- Task material
────────

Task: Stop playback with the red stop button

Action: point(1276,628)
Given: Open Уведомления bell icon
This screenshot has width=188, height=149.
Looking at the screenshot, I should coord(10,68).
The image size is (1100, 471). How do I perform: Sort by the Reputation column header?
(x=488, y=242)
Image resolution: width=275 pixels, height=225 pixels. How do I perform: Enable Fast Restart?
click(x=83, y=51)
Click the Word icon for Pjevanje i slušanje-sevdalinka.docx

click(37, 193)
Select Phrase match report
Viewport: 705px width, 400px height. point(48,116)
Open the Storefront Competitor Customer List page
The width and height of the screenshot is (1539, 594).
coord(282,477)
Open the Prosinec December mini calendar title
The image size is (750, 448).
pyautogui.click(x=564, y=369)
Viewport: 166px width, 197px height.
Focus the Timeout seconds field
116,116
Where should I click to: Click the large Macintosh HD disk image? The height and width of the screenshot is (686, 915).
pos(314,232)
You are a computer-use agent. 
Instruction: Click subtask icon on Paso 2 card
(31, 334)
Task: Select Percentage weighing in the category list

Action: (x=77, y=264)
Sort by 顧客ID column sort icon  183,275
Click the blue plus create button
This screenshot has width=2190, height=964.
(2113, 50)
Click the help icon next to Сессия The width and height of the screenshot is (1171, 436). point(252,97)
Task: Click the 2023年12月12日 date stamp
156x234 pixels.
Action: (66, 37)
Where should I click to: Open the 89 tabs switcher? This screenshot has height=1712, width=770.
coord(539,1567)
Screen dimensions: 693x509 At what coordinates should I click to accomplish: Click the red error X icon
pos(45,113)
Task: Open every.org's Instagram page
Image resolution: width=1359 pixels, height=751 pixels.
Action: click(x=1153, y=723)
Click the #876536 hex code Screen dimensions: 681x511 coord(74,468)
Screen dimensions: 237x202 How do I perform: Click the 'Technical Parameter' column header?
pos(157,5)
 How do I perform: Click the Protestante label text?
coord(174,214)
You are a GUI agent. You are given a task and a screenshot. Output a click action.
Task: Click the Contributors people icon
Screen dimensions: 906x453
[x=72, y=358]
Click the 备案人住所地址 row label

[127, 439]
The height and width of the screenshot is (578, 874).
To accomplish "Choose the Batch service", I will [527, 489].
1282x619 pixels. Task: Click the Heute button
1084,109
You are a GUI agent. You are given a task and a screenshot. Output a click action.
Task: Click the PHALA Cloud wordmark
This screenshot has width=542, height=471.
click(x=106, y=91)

────────

- Prompt
Copy out, exactly and alone, the lines of the entries above between the ones holding "156x234 pixels." and "Task: Click the Contributors people icon", inclusive.

- Task answer
156x234 pixels.
Action: (66, 37)
Where should I click to: Open the 89 tabs switcher? This screenshot has height=1712, width=770.
coord(539,1567)
Screen dimensions: 693x509 At what coordinates should I click to accomplish: Click the red error X icon
pos(45,113)
Task: Open every.org's Instagram page
Image resolution: width=1359 pixels, height=751 pixels.
Action: click(x=1153, y=723)
Click the #876536 hex code Screen dimensions: 681x511 coord(74,468)
Screen dimensions: 237x202 How do I perform: Click the 'Technical Parameter' column header?
pos(157,5)
 How do I perform: Click the Protestante label text?
coord(174,214)
You are a GUI agent. You are given a task and a screenshot. Output a click action.
Task: Click the Contributors people icon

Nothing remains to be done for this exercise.